Tamara Rose is a spunky little patient, who has been the center of attention at New Bolton’s neonatal unit. “She’s probably about now 55 or 60 pounds, and for this mare it’s probably normal birth weight. So she has actually hit her birth weight around the time she should have been born, which is kind of nice.”
Linton says now that the foal is able to walk around in her little stall, they’re looking ahead to other challenges. “We try to prevent the behavior issues from happening. We’re trying to get her with a companion that’s going to be a good companion for her because she’s so small.”
Roye-Manderbach is going to bring a mini from the farm to stay with Tamara Rose until she’s strong enough to go home. “Minis are pretty good because she won’t let her get away with too much,” Linton says. “It’s hard for us to discipline them in a way that they can understand what we mean. So, we rely on them having a companion.” And in this case that companion can be a lifelong buddy. “This mini will be a friend who will be with her for quite a while and will teach her how to be a horse. Because right now she doesn’t know what she is.”
An Amazing Ride
Laota Spring Farm is home to two World Champion Paso Fino horses and several National Champions. But one of the most revered residents is a 39-year-old Tennessee Walker named Laota.
Roye-Manderbach was severely injured in a riding accident many years ago. “I used to show jumpers, and had a really nasty fall and spent quite a long time in the hospital recovering. That’s when I said I would never ride again,” she explains. But her husband had other ideas. He knew how much she loved horses, and how much she once loved riding.
“Finally, my husband said this is crazy! I had a fear of riding, and he took me to Virginia and got me on a Tennessee Walker.” He bought the horse for her as a birthday gift, “and she’s still here at the age of 39.” The name Laota means Rose of the Prairie in the Native American language of Roye-Manderbach’s father.
She says she can’t ride jumpers anymore because of the injuries she had sustained. But someone introduced her to Paso Fino horses, and she was hooked. Besides their legendary smooth gaits, these are horses that really warm up to people. “They love human beings. They’re just amazing horses. I have never met horses that have been so willing and want to do things for you and please you.”

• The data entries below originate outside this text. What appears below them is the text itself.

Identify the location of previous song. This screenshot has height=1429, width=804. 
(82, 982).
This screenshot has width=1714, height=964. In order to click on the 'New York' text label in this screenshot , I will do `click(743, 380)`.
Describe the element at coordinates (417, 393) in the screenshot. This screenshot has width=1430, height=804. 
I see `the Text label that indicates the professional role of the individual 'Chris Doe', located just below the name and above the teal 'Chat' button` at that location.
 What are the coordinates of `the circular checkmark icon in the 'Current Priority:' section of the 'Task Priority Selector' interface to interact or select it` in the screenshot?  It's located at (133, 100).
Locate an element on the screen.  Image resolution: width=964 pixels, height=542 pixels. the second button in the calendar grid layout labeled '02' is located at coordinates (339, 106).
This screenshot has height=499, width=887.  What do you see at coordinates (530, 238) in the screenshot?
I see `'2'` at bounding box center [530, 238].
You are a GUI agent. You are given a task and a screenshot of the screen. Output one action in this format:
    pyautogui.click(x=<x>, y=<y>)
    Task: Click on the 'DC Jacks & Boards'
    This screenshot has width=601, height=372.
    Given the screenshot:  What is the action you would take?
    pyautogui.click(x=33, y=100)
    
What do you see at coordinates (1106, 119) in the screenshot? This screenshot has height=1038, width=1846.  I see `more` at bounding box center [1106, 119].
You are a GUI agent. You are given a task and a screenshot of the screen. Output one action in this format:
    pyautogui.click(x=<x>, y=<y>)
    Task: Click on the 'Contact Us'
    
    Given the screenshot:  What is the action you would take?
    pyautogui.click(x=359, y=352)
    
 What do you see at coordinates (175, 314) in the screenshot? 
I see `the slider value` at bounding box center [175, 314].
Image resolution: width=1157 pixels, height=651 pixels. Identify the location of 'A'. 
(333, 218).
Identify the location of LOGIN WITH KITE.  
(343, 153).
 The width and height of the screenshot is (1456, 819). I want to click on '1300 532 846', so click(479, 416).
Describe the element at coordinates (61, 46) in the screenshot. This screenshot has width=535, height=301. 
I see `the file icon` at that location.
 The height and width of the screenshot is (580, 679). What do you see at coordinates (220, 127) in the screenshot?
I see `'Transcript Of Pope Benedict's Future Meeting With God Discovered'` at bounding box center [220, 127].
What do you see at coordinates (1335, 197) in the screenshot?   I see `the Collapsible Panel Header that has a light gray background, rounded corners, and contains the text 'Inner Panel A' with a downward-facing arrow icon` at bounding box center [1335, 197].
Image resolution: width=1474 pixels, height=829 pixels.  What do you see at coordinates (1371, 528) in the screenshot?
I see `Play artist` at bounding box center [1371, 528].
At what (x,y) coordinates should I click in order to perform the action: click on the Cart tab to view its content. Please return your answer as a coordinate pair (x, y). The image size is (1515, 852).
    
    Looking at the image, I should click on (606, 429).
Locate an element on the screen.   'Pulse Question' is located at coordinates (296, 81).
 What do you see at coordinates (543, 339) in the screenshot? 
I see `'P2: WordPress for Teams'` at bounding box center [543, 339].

So, the small farm that had no horses has turned into a destination for lovers of this ancient breed. “I fell in love with the breed. I thought it was just one horse, but I have 28 in the barn now, and they’re all sweet, kind and amazing. I just can’t get over the temperament of these horses.”
The long road from a devastating riding injury to the barn full of Paso Fino horses had lots of twists and turns. Roye-Manderbach says it’s been an amazing ride, made even more so by the arrival of the little foal that would not quit.